DOCUMENT PASSAGE
Addu Atoll lies just south of the equator and is the southernmost atoll in the Maldives archipelago. Gan Island is the most southern island at latitude 0˚ 42’S. There are four inhabited islands and around 20 small uninhabited islands and sandbars. The atoll is heart-shaped and about 18 kilometers wide and 15 kilometers long. Most of the atoll is surrounded by islands. The islands on the western side, Gan, Feydhoo, Maradhoo, and Hithadhoo are connected by a causeway creating a formidable barrier to the rising and falling tides. At the causeway, water levels vary as much as half a meter on either side during the change of tide. Each island is densely covered in coconut trees, and the villages are clean and tidy. The island communities are small enough for incoming mail to be addressed to the houses only. The houses are mostly built of coral and have lush gardens with banana trees bursting with fruit.
Hithadhoo is the capital of the atoll with some historical features. At Koattey are the ruins of an old fort. Archaeologist, Mr. H.C.P. Bell visited the island in 1922 to investigate the ruins, but the origins of this fort are not known for sure. One legend says it was the stronghold of the rebel Maldivians led by Bodu Thakurufaanu who eventually ousted the Portuguese from the Maldives in 1557. According to historians, it is more likely that the fort was built by the ‘Lord of the Maldives’ Kunhali Marakkar, of Malabar, who was trading in the south of the Maldives during the Portuguese period. Kunhali had more than 200 big ships trading and looting in the Indian Ocean and the fort, with its good anchorage at Koattey, would have been a secure base for his ships that were being pursued and destroyed by the Portuguese.
On the northwestern point of the island at Fen Muli are the concrete remains of a British battery built early in World War II to defend the northwest side of Addu. About four kilometers south of Fen Muli o the western side of Hithadhoo are the remains of another old fort that has been mostly washed away. The origins of this fort are unknown.
On Hithadhoo in the Thakurufaanu Miskiiy is the grave of Sultan Hassan X (1701 AD) who died in 1765 after 60 years in exile.
There are two villages on the island of Maradhoo, namely Maradhoo and Maradhoo- Feydhoo. To make way for the air force base on Gan, the population of Gan was moved to neighboring Feydhoo and the Feydhoo islanders were integrated into the island of Maradhoo. The southern end of Maradhoo Island is now called Maradhoo-Feydhoo. A causeway connecting Maradhoo to Hankede Island was first built in 1970, and a new highway connecting the islands was completed in 2004.

DATASET SECTION
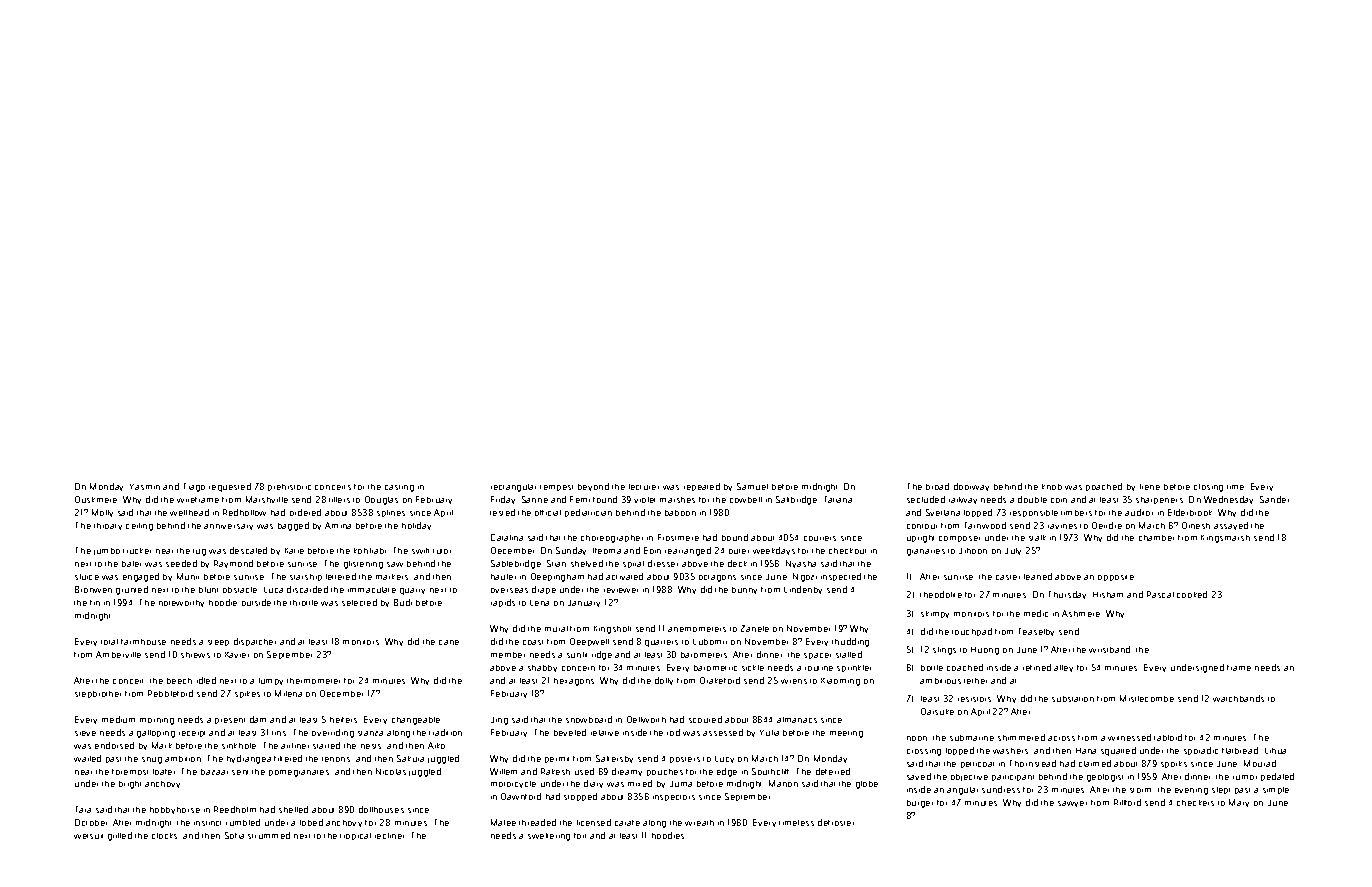 The height and width of the document is (887, 1372). What do you see at coordinates (556, 488) in the document?
I see `tempest` at bounding box center [556, 488].
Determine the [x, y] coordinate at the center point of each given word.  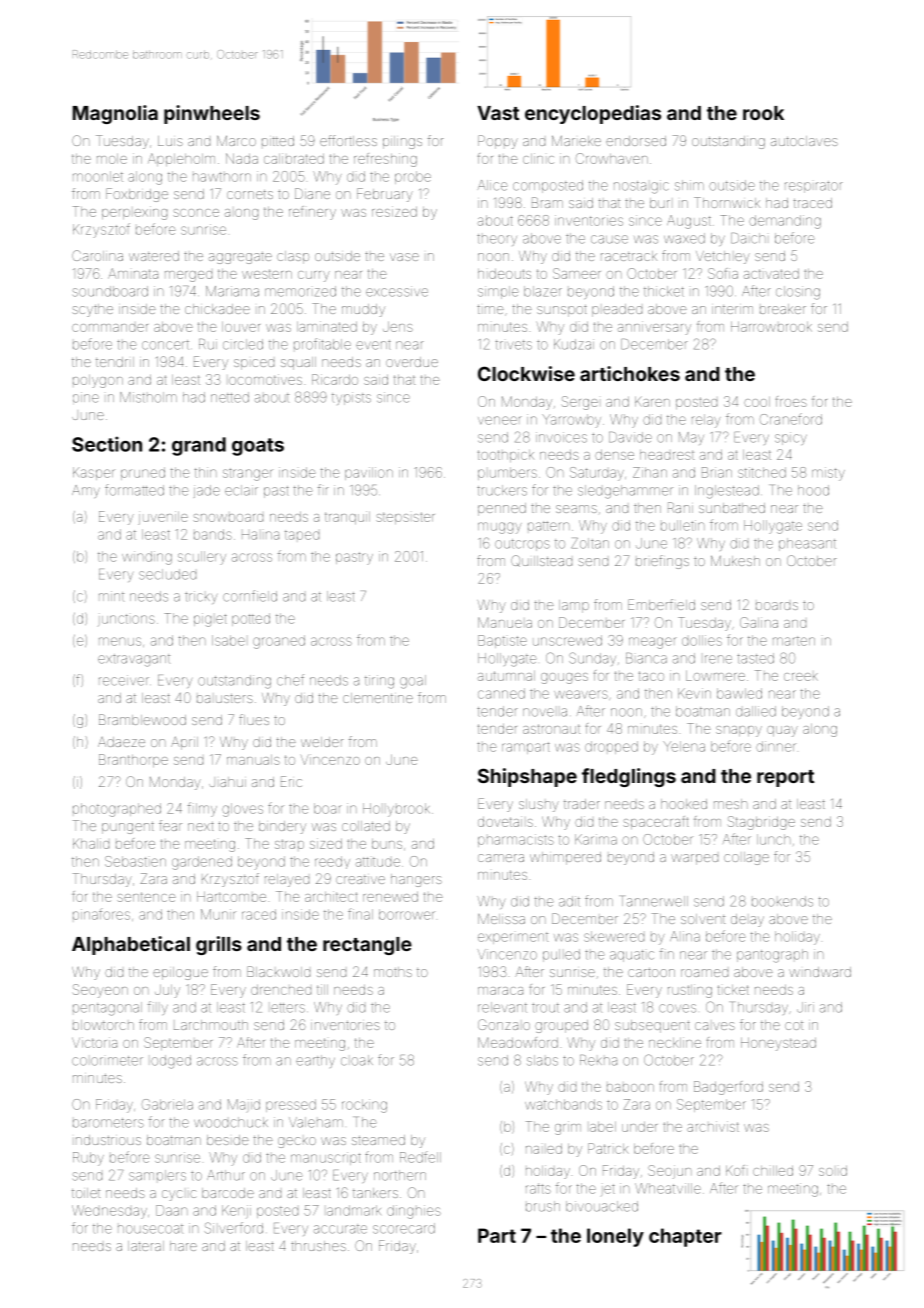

WHAT YOU SHOULD DO
Continue the passage on Addu Atoll above from its final sentence.

RESPONSE BELOW
Manta Ray Feeding Station at Maradhoo Island
Feydhoo was connected to Maradhoo by a causeway in 1970.
Gan was cleared of vegetation during World War II to make way for the British air force base. It is now an international airport and the officers’ quarters is the site of Equator Village-Gan, a resort that opened in 1995. It was previously known as the Ocean Reef Club. This resort is entirely different from any other in the Maldives. It is the only one where tourists can mix freely with the local people. A causeway connecting Gan and Feydhoo was opened in 1981 which allows guests to take long bicycles rides through the villages on the western side of the atoll. There is a security checkpoint at the causeway.
The air force base was solidly constructed, and the buildings, roads, workshops, gardens, and airport have been well maintained. The roads are lined with tall trees, and there is a small post office and a few old shops. The old church had been converted to a mosque. A gun battery was located on the eastern side of Gan Island. The guns of this battery were relocated to the war memorial near the Equator Village-Gan.
Most tourists staying at Equator Village-Gan arrive via Island Aviation Services, which flies daily between Malé and Gan Island. The flight path is directly over the atolls and is a great way to get an aerial perspective of the islands. For a closer view of the islands, adventurous travelers and divers can make safari trips between Malé and Gan Island. The new international airport at Gan will bring tourists into the southern regions directly from overseas.
Residents of adjoining islands are allowed on Gan Island during the daytime, but require work permits to enter at night.
There are two villages on this island, Hulhudhoo, and Meedhoo. The concrete remains of a World War II battery are on the northeastern point of the island.
Kandu Huraa lies in the middle-north of the atoll and is known a Bushy Island. During World War II all the control switches for the minefields around the atoll were located here.
In 1887, the Maldives was recognized as a protectorate of Great Britain and the control of the country’s defense and foreign relations were vested in Great Britain. The entire period of British involvement stretched formally up to 1965 when the Maldives gained political independence.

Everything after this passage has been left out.